从序列保守性、k-mer频率、典型基序的出现位置等角度来看，AI生成启动子整体上与天然启动子有着相似的特征，并且在强启动子中也显示出了与文献报道一致的特征。

但在分析的过程中，AI生成启动子也显示出一些与天然启动子有所不同的特点，如不同位置碱基的保守性更强、特定基序在某些位置的出现频率更高，这是否与启动子的强弱相关联，需要待后续通过实验的方式进一步确认。

合成启动子活性的验证分析

我们原计划在模型构建完成后，通过选取生成的启动子重新构建GFP表达质粒的方式进行实验表征，以进一步验证模型预测准确度、探索启动子强弱规律，并指导我们对模型进行下一步的完善。但由于2021年1月天津市突发新冠疫情，所需的实验材料因学校封闭管理而无法送达，因此实验计划受到影响。待实验室恢复正常运行后，我们将完成进一步的实验分析。

参考文献

[1] Wang Y, Wang H, Wei L, et al.
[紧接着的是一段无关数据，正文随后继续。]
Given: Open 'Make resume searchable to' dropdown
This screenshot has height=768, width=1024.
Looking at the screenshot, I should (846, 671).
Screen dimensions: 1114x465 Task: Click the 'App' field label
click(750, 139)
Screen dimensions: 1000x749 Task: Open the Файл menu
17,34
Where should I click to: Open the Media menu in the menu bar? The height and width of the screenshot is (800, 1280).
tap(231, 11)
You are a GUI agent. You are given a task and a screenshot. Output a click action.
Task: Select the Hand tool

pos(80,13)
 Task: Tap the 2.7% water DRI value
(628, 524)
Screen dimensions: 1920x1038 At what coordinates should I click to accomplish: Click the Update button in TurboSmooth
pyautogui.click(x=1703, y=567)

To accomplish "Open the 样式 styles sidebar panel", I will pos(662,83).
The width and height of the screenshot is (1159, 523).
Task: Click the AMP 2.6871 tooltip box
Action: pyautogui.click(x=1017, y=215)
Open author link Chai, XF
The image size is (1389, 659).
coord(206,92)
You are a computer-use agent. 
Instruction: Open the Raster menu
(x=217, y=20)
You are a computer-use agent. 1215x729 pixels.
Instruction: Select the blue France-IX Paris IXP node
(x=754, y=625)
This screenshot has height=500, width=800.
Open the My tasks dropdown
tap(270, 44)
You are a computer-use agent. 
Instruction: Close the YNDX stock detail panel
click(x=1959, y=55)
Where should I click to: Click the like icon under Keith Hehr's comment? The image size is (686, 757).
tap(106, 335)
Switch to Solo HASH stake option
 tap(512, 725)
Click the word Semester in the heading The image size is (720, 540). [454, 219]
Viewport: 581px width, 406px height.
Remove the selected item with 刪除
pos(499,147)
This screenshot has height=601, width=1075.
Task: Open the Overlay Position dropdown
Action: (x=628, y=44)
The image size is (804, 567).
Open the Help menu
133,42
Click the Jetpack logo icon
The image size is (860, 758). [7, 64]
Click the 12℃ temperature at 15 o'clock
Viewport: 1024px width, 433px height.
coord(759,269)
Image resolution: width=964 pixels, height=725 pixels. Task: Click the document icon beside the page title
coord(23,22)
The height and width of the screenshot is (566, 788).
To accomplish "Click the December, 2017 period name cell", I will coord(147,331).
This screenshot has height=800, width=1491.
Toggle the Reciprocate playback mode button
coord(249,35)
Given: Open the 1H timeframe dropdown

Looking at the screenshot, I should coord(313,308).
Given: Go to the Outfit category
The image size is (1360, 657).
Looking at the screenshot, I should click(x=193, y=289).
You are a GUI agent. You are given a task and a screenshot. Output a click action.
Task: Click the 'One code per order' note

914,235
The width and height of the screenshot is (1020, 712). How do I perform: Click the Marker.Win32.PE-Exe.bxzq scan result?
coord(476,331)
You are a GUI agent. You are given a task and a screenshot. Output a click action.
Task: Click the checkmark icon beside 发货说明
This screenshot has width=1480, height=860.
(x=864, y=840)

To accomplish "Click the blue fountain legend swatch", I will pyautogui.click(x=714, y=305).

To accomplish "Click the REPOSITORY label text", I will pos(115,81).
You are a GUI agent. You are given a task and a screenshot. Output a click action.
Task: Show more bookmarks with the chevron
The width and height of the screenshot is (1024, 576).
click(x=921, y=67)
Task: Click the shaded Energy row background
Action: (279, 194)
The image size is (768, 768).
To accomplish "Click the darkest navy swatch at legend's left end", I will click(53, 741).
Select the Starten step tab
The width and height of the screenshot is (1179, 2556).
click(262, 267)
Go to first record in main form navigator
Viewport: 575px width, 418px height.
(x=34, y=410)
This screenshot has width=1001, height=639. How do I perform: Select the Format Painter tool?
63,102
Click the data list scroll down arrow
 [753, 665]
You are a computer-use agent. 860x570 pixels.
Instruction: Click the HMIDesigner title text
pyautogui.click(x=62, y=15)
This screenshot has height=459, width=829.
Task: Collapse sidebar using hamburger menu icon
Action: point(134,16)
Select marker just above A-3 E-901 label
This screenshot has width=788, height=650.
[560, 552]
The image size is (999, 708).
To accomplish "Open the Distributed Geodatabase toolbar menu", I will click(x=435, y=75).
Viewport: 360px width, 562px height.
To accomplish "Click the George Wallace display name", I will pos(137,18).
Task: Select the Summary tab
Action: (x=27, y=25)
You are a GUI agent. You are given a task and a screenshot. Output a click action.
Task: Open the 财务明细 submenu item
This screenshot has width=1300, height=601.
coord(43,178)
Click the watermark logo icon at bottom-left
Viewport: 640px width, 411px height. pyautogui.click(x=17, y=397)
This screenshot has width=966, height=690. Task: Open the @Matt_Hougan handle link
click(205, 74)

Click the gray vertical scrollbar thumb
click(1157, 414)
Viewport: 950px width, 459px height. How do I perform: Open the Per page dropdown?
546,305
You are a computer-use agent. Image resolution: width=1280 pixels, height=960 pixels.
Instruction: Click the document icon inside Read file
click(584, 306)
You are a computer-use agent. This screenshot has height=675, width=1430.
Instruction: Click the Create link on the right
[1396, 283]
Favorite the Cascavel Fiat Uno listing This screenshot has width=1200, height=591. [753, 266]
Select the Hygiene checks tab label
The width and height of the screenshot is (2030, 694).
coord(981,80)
Synthetic promoter design in Escherichia coli based on a deep generative network[J]. Nucleic Acids Research, 2020, 48(12): 6403-6412.
[2] Voskuil M I, Chambliss G H. The −16 region of Bacillus subtilis and other gram-positive bacterial promoters[J]. Nucleic Acids Research, 1998. 26(15): 3584-3590.